Mrs Viveash’s taxi drove in under the Piranesian arch, drove in slowly and as though with a gingerly reluctance to soil its white wheels on pavements so sordid. The cabman looked round inquiringly.

‘This right?’ he asked.

With a white-gloved finger Mrs Viveash prodded the air two or three times, indicating that he was to drive straight on. Halfway down the mews she rapped the glass; the man drew up.

‘Never been down ’ere before,’ he said, for the sake of making a little conversation, while Mrs Viveash fumbled for her money. He looked at her with a polite and slightly ironic curiosity that was frankly mingled with admiration.

‘You’re lucky,’ said Mrs Viveash. ‘We poor decayed gentlewomen — you see what we’re reduced to.’ And she handed him a florin.

Slowly the taxi-man unbuttoned his coat and put the coin away in an inner pocket. He watched her as she crossed the dirty street, placing her feet with a meticulous precision one after the other in the same straight line, as though she were treading a knife edge between goodness only knew what invisible gulfs.
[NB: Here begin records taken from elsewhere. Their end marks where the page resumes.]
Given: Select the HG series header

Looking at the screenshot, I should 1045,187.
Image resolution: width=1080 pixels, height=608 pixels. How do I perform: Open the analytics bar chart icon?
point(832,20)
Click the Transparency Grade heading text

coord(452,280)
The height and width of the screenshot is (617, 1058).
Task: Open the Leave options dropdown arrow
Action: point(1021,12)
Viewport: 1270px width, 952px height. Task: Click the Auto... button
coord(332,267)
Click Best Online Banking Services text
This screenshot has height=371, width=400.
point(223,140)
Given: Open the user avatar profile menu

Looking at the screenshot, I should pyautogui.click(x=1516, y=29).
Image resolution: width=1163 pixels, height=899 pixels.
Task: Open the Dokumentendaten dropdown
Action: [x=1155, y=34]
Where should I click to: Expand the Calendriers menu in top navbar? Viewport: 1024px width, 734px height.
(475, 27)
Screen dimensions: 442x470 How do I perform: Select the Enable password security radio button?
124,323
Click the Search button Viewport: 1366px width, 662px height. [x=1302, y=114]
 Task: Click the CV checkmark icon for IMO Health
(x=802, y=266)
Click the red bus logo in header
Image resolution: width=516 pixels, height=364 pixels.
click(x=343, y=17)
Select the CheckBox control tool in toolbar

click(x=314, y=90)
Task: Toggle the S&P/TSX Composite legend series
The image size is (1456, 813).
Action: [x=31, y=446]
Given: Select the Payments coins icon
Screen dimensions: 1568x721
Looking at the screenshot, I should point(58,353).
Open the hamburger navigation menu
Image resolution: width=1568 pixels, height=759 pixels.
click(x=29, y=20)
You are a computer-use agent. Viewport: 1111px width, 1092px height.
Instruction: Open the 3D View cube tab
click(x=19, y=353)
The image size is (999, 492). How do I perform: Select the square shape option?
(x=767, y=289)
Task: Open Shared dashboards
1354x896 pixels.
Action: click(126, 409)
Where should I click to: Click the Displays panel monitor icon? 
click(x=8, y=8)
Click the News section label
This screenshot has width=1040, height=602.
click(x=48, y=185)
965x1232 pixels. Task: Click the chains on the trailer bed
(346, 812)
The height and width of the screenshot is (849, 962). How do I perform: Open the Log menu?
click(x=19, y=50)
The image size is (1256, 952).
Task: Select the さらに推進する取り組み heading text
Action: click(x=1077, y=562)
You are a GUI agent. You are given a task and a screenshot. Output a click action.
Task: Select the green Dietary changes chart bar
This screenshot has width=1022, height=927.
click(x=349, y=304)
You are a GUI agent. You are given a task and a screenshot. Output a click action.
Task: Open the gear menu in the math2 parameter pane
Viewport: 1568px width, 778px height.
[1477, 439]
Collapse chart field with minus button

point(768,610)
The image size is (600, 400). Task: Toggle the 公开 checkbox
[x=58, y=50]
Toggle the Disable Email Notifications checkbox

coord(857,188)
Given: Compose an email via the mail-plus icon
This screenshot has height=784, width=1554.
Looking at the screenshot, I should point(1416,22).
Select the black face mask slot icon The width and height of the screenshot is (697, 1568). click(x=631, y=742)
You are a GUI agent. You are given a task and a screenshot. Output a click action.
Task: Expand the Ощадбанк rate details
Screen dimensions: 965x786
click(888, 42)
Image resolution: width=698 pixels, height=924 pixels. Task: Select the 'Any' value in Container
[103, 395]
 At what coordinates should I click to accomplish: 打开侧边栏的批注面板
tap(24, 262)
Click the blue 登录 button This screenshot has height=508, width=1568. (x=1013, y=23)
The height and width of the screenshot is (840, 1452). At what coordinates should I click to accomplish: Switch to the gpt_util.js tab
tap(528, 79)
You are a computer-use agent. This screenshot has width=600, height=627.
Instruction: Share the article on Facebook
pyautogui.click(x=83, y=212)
Floating she seemed to go, with a little spring at every step and the skirt of her summery dress — white it was, with a florid pattern printed in black all over it — blowing airily out around her swaying march. Decayed gentlewomen indeed! The driver started his machine with an unnecessary violence; he felt, for some reason, positively indignant.

Between the broad double-doors through which the horses passed to their fodder and repose were little narrow human doors — for the Yahoos, Lypiatt used to say in his large allusive way; and when he said it he laughed with the loud and bell-mouthed cynicism of one who sees himself as a misunderstood and embittered Prometheus. At one of these little Yahoo doors Mrs Viveash halted and rapped as loudly as a small and stiff-hinged knocker would permit. Patiently she waited; several small and dirty children collected to stare at her. She knocked again, and again waited. More children came running up from the farther end of the mews; two young girls of fifteen or sixteen appeared at a neighbouring doorway and immediately gave tongue in whoops of mirthless, hyena-like laughter.

‘Have you ever read about the Pied Piper of Hamelin?’ Mrs Viveash asked the nearest child. Terrified, it shrank away. ‘I thought not,’ she said, and knocked again.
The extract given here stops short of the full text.